By Author  |  Published: 13th Feb 2020  6:49 pmUpdated: 14th Feb 2020  1:45 am
K T Rama Rao
File Photo: IT and Industries Minister KT Rama Rao

Hyderabad: Coming up firm with a touch of subtlety, IT and Industries Minister K T Rama Rao on Thursday asked the BJP government to shed its condescending attitude and arrogant tone and tenor while dealing with States.

“If somebody takes up this posturing of ‘I am the giver and you are the taker,’ then I have every right to ask them what did you give when I have given you so much. What we don’t like to hear from the Union government is ‘Humne aap ko bahut kuch de diya,” the Minister said of the running feud between Telangana and the Centre on the issue of rightful devolution of tax funds and Central assistance for infrastructure and developmental projects.

Citing the “original” Constitution adopted on November 26, 1949, to drive home the point that India was a Union of States, Rama Rao pointed out that the word “Central” government does not find mention in the Constitution. “It was Government of India or Union government. India is a Union of States,” he asserted, obviously alluding to the definition of Union (government) as opposed to Central (government) which gives it a notion of centralisation.
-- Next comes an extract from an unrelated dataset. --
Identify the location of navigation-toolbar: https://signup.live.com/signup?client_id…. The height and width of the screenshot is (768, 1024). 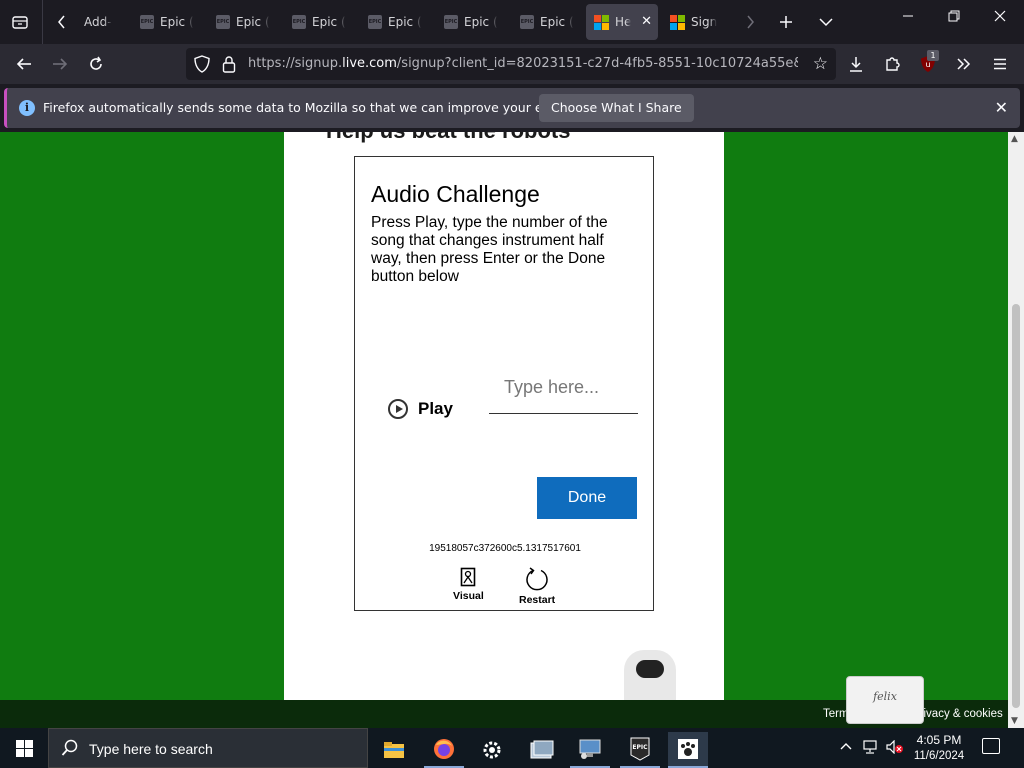
(512, 64).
The Minister, who was sharing his views on ‘Role of States in Building India’ at the Times Now Summit Action Plan 2020 in New Delhi, observed that as long as the Union government confines itself to creating and enabling an atmosphere that help States to grow and thrive, it would be good for the country. “The stronger the States, the stronger the country, and I think we will do well if they realise this. But, if the Centre starts dictating terms, starts bulldozing States just by way of ideology or by way of posturing, that’s not going to help the country,” Rama Rao said, mincing no words.

When the anchor sought to know if the Centre and States were on a collision course in the past six years, the Minister said it wasn’t the case but was quick to reiterate that it was the condescending attitude that doesn’t go down well with States. “When somebody says in Parliament that we have given a State Rs 85,000 crore, then I will ask him back whether the States are not paying the Centre. Where is the Centre getting money from? Telangana State contributed Rs 2.72 lakh crore to the Central kitty by way of taxes in the past five years, and what did we get back in return? About Rs 1.15 lakh. Where did the rest of the money go?” he asked, adding that what the State demands is only its rightful share in tax devolution. “Telangana State has contributed much more than you can imagine or match,” he added.
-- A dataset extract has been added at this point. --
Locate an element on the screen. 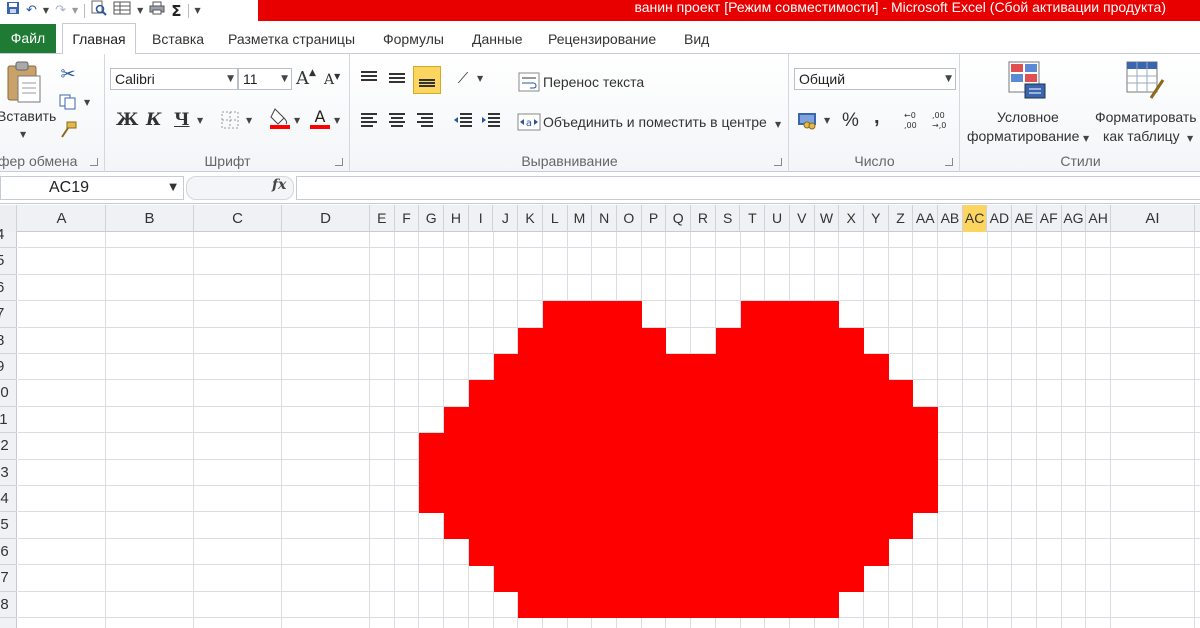  comma-button: , is located at coordinates (877, 118).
Known for his prowess in articulation of thought and ideas, the Minister, when asked if there was an enabling atmosphere in the country now, was categorical in stating that the States was where action is happening. “For example, you have the Make in India campaign. Ultimately, it the States that have to do all the work – from giving permissions to allotment of lands, providing power, water and incentives. The Government of India has to realise this,” he said.

‘Kal kisne dekha’

Hyderabad: “Kal Kisne dekha,” was IT and Industries Minister K T Rama Rao retort when he was asked about Chief Minister K Chandrashekhar Rao’s possible shift to national politics given the current scenario.

The Minister was speaking on the topic ‘Role of States in Building India’ at the Times Now Summit, where he was asked if there could be such a move given the fact that regional parties had defeated the national parties BJP and Congress in various States. “Kya hoga, kya patha,” he said, if there was any possibility of the TRS striking an alliance with either party. He went on to add that that the question and idea itself was synthetic since one was talking about a situation that could arise in 2022 and beyond.

When a person from the audience sought his response to Hyderabad being considered as the second capital of the country, Rama Rao, while stating that the State capital was showing the way for other cities, said: “I doubt it people of Hyderabad will welcome it.”